Stored records:
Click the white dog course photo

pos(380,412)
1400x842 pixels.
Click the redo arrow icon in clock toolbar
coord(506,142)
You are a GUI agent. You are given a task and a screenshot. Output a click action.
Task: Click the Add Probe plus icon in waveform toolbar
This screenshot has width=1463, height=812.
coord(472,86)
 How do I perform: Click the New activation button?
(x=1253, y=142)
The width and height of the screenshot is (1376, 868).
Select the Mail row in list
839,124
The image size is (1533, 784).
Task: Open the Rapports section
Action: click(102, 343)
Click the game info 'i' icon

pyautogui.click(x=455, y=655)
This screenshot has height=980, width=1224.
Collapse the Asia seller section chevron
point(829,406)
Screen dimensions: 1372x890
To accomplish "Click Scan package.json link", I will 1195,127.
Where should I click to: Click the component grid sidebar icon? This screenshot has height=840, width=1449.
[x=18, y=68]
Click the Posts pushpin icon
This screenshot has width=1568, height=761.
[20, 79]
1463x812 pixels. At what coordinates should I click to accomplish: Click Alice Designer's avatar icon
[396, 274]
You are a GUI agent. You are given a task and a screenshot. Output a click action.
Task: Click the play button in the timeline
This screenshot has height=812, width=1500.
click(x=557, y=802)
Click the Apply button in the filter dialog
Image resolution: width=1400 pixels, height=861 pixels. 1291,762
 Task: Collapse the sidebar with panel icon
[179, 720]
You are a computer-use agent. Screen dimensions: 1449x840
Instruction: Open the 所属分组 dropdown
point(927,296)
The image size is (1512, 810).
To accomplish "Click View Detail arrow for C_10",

TASK GOAL: The word "dimensions" appears on some lines of the data above; count those lines and return only the number.

ANSWER SPACE: 2